• _AIM OF THE EXERCISE_: For the string "ribbon", state the number of lines in the data that contain it, and nothing else.

* * * *

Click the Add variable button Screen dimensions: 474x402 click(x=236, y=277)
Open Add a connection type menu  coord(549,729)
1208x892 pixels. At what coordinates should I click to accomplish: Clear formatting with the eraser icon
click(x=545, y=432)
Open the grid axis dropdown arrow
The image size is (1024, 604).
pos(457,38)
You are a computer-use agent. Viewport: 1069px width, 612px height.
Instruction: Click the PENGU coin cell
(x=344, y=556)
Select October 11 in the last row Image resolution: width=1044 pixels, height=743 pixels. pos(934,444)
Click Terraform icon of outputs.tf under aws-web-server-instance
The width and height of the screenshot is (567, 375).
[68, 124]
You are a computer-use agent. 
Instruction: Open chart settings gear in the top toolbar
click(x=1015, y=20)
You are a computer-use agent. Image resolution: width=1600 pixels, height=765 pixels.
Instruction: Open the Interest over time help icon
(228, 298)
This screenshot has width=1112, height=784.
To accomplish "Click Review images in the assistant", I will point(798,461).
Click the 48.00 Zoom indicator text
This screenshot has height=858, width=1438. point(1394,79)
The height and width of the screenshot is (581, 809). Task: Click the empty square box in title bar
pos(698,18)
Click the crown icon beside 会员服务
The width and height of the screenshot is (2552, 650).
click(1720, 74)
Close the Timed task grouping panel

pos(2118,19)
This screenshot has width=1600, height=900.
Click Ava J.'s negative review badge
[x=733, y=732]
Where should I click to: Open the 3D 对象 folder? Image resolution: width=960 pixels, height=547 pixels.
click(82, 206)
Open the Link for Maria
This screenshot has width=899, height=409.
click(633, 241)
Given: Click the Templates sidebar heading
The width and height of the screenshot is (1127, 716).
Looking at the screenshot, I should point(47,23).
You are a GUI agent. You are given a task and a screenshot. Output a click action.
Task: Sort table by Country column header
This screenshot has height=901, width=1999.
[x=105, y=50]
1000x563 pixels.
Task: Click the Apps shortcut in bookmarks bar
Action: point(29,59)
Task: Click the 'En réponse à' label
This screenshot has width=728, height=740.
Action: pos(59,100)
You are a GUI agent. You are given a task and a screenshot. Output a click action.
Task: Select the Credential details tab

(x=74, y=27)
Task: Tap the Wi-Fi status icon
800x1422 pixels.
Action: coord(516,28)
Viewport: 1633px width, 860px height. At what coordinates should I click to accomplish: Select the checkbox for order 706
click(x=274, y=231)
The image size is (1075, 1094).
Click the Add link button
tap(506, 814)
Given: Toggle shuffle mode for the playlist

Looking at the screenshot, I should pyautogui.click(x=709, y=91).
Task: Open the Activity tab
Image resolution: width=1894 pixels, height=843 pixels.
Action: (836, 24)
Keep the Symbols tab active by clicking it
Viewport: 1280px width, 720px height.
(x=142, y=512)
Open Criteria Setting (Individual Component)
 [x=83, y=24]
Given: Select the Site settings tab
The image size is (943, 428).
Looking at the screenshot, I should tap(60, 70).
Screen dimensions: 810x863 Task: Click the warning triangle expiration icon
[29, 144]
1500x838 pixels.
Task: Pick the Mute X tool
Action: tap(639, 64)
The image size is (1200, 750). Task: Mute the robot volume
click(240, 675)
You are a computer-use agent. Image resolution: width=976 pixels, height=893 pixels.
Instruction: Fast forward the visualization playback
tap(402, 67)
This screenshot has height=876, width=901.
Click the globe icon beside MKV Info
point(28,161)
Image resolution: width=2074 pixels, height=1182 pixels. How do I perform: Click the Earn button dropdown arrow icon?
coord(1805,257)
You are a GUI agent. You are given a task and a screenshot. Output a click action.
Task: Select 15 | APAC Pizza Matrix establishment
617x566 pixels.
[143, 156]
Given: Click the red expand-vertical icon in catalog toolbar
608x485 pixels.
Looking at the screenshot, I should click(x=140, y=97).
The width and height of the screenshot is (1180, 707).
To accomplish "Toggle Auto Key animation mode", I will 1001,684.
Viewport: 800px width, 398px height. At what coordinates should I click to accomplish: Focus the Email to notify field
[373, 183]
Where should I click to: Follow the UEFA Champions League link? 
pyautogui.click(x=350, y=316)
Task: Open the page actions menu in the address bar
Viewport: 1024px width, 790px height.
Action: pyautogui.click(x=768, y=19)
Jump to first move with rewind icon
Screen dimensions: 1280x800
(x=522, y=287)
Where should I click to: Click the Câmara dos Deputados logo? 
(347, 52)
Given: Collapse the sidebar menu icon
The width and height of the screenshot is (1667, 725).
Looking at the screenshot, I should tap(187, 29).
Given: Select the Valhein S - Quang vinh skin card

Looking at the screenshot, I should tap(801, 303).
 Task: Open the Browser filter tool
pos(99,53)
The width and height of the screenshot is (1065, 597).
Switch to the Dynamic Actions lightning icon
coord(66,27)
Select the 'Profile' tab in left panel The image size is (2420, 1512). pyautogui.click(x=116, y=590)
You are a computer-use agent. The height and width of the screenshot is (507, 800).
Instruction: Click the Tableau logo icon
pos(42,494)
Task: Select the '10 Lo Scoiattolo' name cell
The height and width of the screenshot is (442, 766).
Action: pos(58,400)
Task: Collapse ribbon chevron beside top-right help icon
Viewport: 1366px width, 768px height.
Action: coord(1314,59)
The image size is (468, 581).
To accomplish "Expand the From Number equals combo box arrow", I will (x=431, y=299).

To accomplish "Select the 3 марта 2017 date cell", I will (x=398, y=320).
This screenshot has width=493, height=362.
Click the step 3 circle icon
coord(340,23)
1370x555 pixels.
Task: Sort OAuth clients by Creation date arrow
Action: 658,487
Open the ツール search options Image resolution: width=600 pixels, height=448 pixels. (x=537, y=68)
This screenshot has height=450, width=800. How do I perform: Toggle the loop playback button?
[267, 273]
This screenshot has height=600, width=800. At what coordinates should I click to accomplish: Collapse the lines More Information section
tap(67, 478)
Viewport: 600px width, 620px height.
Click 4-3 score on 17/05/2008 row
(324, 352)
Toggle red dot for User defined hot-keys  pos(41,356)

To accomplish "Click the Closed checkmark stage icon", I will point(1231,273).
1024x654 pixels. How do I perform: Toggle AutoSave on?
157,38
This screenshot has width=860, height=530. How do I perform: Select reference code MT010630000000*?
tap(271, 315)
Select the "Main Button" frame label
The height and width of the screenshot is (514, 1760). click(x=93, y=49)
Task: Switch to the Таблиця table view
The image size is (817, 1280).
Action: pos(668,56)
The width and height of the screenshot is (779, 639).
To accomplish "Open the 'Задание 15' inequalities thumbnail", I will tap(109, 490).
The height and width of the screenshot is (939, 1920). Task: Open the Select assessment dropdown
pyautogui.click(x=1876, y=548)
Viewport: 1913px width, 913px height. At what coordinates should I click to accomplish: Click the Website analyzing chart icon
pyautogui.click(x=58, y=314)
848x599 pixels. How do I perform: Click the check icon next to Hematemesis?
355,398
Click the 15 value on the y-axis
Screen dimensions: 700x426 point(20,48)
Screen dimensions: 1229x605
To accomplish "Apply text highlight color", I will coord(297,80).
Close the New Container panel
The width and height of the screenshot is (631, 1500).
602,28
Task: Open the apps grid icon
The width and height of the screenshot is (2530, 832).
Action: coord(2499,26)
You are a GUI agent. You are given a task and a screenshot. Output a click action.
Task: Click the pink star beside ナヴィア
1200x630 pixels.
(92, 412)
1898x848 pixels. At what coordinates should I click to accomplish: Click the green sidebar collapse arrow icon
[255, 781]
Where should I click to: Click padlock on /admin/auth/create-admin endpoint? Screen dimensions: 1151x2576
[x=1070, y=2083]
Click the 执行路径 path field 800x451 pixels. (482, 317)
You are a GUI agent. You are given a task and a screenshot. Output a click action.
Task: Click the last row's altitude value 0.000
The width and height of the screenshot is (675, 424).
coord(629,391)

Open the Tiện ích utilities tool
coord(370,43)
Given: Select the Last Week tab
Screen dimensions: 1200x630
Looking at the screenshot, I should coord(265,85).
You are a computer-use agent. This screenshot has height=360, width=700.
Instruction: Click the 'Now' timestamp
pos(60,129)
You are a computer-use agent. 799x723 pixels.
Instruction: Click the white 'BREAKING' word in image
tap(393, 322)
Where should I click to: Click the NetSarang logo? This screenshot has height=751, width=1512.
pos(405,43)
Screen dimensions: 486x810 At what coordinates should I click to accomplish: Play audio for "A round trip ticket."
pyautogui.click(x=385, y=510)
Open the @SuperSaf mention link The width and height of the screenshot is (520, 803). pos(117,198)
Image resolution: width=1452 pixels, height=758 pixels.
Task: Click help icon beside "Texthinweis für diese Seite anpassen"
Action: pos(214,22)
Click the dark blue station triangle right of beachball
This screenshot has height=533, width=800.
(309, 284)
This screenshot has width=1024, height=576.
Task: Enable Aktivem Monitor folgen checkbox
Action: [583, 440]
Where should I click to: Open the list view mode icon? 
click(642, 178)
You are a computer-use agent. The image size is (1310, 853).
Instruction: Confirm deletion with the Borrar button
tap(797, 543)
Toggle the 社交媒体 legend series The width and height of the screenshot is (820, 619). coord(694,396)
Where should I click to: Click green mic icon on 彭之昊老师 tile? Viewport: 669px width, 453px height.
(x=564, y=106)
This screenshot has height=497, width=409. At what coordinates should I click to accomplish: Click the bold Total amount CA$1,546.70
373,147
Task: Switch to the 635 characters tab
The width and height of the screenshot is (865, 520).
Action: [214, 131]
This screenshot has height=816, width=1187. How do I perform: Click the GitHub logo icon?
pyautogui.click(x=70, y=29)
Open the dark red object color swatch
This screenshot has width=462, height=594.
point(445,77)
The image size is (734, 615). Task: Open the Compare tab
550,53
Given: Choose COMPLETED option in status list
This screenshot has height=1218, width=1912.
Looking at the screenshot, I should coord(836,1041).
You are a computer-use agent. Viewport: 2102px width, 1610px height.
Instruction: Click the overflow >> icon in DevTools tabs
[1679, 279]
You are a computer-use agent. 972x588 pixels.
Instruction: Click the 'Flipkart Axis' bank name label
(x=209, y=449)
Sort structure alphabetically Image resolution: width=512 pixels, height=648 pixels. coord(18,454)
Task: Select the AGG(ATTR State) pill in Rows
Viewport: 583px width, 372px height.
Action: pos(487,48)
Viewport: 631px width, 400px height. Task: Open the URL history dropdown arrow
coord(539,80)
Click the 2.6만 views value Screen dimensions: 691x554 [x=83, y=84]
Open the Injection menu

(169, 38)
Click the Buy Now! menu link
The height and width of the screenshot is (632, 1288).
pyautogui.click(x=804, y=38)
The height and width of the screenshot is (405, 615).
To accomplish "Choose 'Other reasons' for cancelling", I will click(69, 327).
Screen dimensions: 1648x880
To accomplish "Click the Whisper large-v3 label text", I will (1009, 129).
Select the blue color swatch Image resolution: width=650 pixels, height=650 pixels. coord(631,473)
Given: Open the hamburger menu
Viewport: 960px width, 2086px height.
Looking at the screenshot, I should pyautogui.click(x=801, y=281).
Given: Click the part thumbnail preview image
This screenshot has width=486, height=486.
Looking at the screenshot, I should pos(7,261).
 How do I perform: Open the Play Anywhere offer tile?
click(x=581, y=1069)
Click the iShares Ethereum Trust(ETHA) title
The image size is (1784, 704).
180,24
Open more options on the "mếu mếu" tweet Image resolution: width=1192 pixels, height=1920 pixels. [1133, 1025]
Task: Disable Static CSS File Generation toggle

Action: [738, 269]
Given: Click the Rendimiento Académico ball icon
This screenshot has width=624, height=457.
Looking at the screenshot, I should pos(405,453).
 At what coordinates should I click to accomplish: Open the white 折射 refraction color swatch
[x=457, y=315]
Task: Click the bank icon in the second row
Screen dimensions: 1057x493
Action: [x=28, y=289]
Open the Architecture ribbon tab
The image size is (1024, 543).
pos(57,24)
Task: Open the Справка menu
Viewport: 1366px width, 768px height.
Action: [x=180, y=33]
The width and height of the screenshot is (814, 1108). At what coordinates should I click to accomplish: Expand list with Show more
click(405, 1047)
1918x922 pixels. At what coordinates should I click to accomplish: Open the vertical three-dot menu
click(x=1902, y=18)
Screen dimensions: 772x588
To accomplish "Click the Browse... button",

* * * *

• _RESPONSE BOX_: 2